### JOB A
In the linear algebra notes, what is the equation $\det(A - \lambda I) = 0$ called?
### JOB B
Extend the linear algebra notes on eigenvalues and eigenvectors, starting after their final line.

### READING TEXT
☆ ☆ ☆ ☆ ☆ ☆ ☆

Rank-nullity theorem

For an $m \times n$ matrix:

$$ \operatorname{rank}(A) + \operatorname{nullity}(A) = n $$

This is one of the most useful bookkeeping identities in linear algebra.

Column space

The column space is the span of the columns of $A$.

It is the set of all vectors $b$ for which $Ax=b$ has at least one solution.

Row space

The row space is the span of the rows of $A$.

Row operations preserve the row space up to equivalence of the row span.

Null space

The null space contains all vectors mapped to zero by $A$.

If the null space contains only the zero vector, then $A$ has full column rank.


12. Eigenvalues and eigenvectors

For a square matrix $A$, a nonzero vector $v$ is an eigenvector if:

$$ Av = \lambda v $$

for some scalar $\lambda$ called the eigenvalue.

Characteristic equation

Eigenvalues satisfy:

$$ \det(A - \lambda I) = 0 $$

This is called the characteristic equation.

How to find eigenvalues

  1. Compute $A - \lambda I$.

  2. Compute $\det(A - \lambda I)$.

  3. Set the result equal to zero.

  4. Solve for $\lambda$.

How to find eigenvectors

For each eigenvalue $\lambda$:

  1. Form $A - \lambda I$.

  2. Solve:

$$ (A - \lambda I)v = 0 $$
  1. Any nonzero solution is an eigenvector.

☆ ☆ ☆ ☆ ☆ ☆ ☆

### DATASET CONTENT
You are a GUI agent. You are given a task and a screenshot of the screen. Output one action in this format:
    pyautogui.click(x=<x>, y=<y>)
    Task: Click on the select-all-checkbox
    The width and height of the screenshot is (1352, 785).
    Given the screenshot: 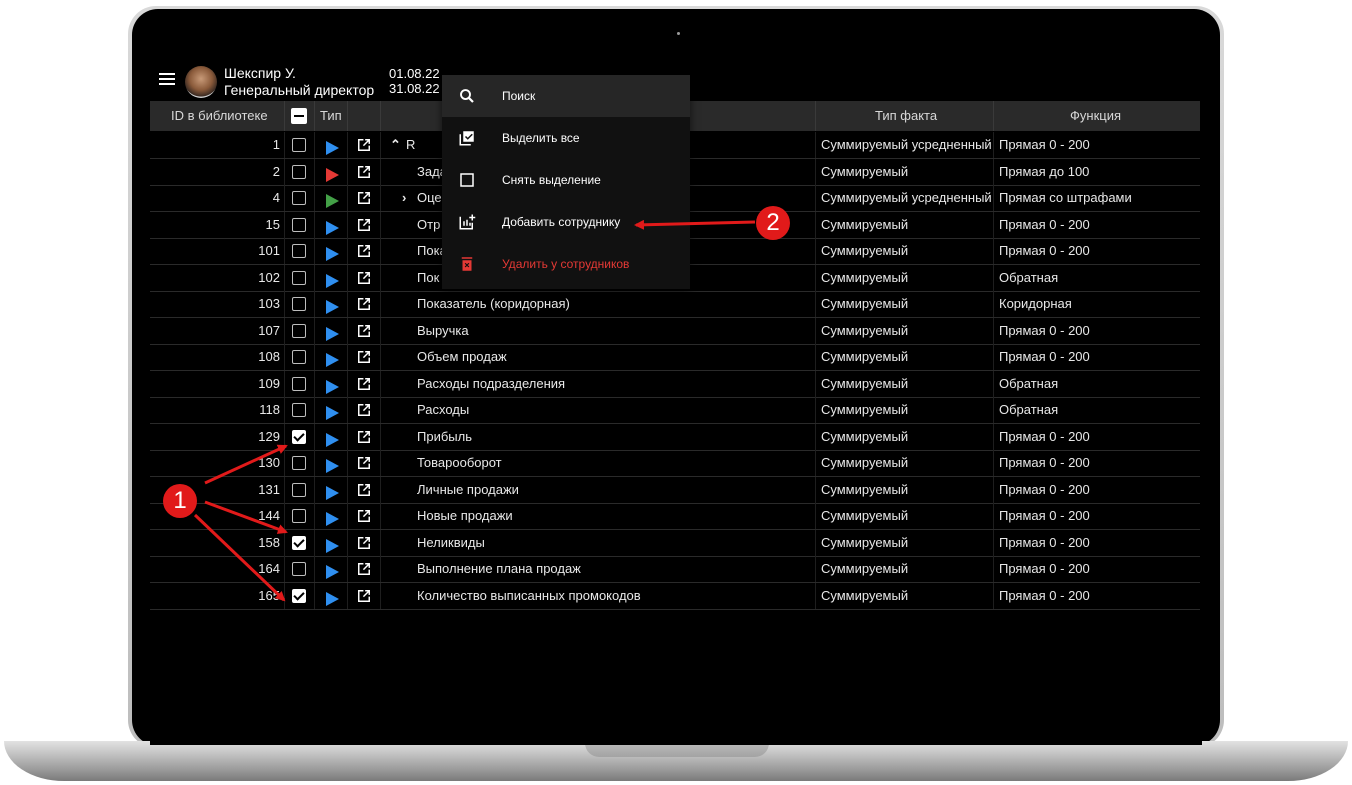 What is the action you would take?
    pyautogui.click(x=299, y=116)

☆ ☆ ☆ ☆ ☆ ☆ ☆

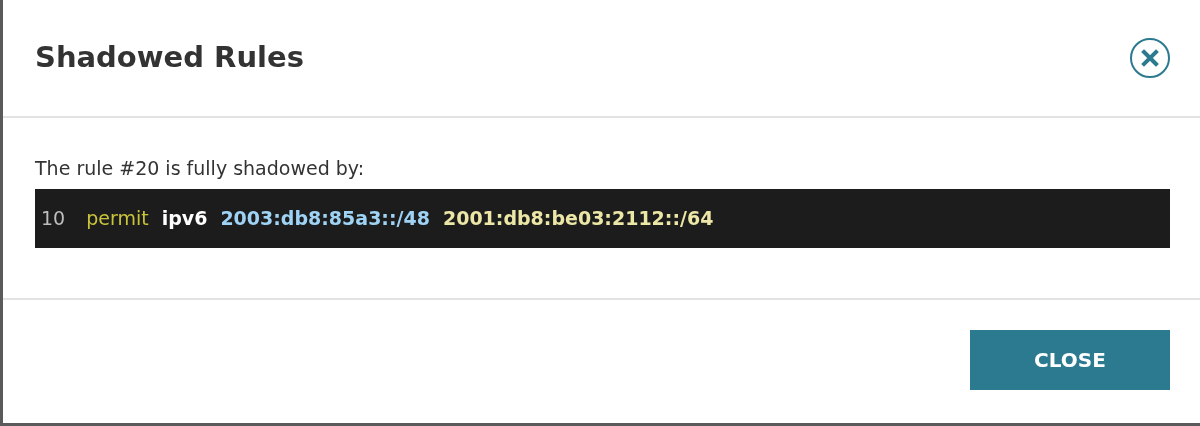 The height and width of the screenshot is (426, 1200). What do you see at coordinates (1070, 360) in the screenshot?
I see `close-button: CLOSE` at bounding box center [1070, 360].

☆ ☆ ☆ ☆ ☆ ☆ ☆

### ANSWER A
The characteristic equation.

### ANSWER B
Geometric interpretation

Eigenvectors are directions that are preserved by the linear transformation.

The transformation only scales or reverses them, rather than changing their direction.

Algebraic and geometric multiplicity

  • Algebraic multiplicity: multiplicity of an eigenvalue as a root of the characteristic polynomial

  • Geometric multiplicity: dimension of the eigenspace

Always:

$$ 1 \le \text{geometric multiplicity} \le \text{algebraic multiplicity} $$

13. Diagonalization and matrix powers

A matrix $A$ is diagonalizable if:

$$ A = PDP^{-1} $$

where:

  • $D$ is diagonal

  • The columns of $P$ are eigenvectors of $A$

  • The diagonal entries of $D$ are the corresponding eigenvalues

Why diagonalization is useful

Once diagonalized, powers become easy:

$$ A^k = PD^kP^{-1} $$

Since $D$ is diagonal, $D^k$ is easy to compute by raising each diagonal entry to the $k$th power.

Diagonalization test

A square matrix is diagonalizable if it has enough linearly independent eigenvectors to form a basis.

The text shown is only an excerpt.